Le carrelage froid des vestiaires colle à mes pieds nus. Mon corps pulse encore de la séance cardio. Sueur salée perle sur ma peau bronzée, soutif sport trempé, short moulant qui épouse mes fessses fermes. Souffle court, cœur qui cogne. Bruits lointains : casiers qui claquent, rires étouffés, eau qui goutte des douches. L’air lourd d’humidité et d’odeurs musquées. Je m’étire devant le miroir, jambes tendues, cuisses qui tremblent d’effort. De l’œil, je capte son regard. Lui, mûr, respectable, serviette autour des hanches, torse luisant. Il traîne près des bancs, feint de ranger son sac. Nos yeux se croisent. Électricité. Je penche la tête, souris en coin, fais mine de fouiller mon casier. Il s’approche, à distance respectable. Tension monte. Mon clito palpite déjà sous le tissu humide.

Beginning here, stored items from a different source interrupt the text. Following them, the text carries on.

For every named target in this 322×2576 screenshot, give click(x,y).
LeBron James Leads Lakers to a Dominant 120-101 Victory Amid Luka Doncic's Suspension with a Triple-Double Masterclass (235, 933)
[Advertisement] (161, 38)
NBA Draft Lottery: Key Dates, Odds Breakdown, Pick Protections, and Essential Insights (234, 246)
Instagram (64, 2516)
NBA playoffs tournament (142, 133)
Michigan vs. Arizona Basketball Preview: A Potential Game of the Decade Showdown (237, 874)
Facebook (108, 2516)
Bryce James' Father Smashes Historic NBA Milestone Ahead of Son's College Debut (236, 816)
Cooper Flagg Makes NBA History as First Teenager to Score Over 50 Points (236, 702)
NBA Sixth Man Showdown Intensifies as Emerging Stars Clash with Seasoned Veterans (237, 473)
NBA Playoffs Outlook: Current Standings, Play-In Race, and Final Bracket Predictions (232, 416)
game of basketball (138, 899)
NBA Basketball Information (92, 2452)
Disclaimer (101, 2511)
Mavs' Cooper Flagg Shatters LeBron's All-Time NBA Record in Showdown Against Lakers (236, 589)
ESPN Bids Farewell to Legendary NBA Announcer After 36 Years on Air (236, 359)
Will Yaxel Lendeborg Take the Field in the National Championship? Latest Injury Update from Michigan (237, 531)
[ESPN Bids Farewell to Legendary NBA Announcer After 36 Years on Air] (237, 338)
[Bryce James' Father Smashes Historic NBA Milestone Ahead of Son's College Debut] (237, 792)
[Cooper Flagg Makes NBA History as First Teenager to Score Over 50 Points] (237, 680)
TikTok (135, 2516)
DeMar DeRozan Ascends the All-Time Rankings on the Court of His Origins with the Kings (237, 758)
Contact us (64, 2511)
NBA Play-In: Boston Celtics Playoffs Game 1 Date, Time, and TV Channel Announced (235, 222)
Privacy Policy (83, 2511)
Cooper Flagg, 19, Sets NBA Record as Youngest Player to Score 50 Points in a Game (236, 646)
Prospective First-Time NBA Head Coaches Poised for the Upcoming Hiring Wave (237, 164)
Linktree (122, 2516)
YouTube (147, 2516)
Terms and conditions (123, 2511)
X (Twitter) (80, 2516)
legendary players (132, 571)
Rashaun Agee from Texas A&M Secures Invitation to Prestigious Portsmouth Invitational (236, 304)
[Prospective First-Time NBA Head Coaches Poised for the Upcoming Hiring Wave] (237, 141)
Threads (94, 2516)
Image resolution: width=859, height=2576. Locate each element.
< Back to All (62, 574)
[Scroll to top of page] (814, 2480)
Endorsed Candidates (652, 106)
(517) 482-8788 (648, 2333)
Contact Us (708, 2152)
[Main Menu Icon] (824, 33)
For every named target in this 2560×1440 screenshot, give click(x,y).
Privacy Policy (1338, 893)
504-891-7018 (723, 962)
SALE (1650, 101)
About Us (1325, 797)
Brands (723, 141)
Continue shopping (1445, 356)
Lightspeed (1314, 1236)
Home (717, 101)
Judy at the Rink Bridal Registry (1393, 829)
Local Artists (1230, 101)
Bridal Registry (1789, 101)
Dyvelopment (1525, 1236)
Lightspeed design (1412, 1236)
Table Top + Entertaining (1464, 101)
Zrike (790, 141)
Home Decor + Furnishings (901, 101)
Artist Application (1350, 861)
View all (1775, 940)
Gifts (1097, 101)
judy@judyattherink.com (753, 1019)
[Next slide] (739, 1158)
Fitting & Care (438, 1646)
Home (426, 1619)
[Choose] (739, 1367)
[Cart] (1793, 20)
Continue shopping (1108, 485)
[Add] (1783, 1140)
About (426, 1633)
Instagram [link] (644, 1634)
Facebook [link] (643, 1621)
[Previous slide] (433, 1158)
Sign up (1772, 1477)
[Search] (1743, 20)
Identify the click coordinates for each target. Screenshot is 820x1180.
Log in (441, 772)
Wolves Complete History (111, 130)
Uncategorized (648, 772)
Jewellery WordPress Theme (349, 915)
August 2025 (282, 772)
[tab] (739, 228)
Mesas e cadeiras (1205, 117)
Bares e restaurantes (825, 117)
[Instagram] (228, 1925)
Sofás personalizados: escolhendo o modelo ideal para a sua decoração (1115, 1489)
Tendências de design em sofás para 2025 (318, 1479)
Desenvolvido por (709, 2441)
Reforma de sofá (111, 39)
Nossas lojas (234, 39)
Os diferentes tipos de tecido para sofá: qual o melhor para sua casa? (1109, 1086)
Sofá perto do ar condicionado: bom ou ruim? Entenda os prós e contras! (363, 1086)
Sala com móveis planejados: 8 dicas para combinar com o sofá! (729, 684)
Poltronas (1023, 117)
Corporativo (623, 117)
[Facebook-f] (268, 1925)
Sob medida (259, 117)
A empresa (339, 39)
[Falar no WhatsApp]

Je tourne, dos au miroir, une jambe relevée sur le banc. Short qui remonte, révélant la courbe de mon cul athlétique. Il mate sans gêne maintenant. ‘Belle séance ?’, murmure-t-il, voix rauque. ‘Brûlante’, je réponds, langue sur lèvres. Il s’accroupit pour ‘ramasser’ une serviette tombée. Sa main effleure mon mollet nu, ferme de l’effort. Je ne recule pas. Peau chaude contre peau moite. Ses doigts remontent, derrière le genou, sur la cuisse. Vérifie d’un œil : vestiaire quasi vide, vapeur des douches masque tout. J’écarte légèrement les jambes. Il plonge sous mon short. Doigts glissent sur ma chatte rasée, trempée de sueur et de mouille. ‘Putain, t’es prête’, grogne-t-il. Je serre les cuisses sur sa main. Il enfonce deux doigts, masse mon anus du pouce. Bassin qui roule. Souffle saccadé. Bruits de casiers couvrent mes gémissements. Jouissance rapide me plie en deux. Sa main ressort luisante, il lèche. ‘Délicieuse, sportive.’ Je tremble, yeux fous. ‘Pas juste. À ton tour. Parking ?’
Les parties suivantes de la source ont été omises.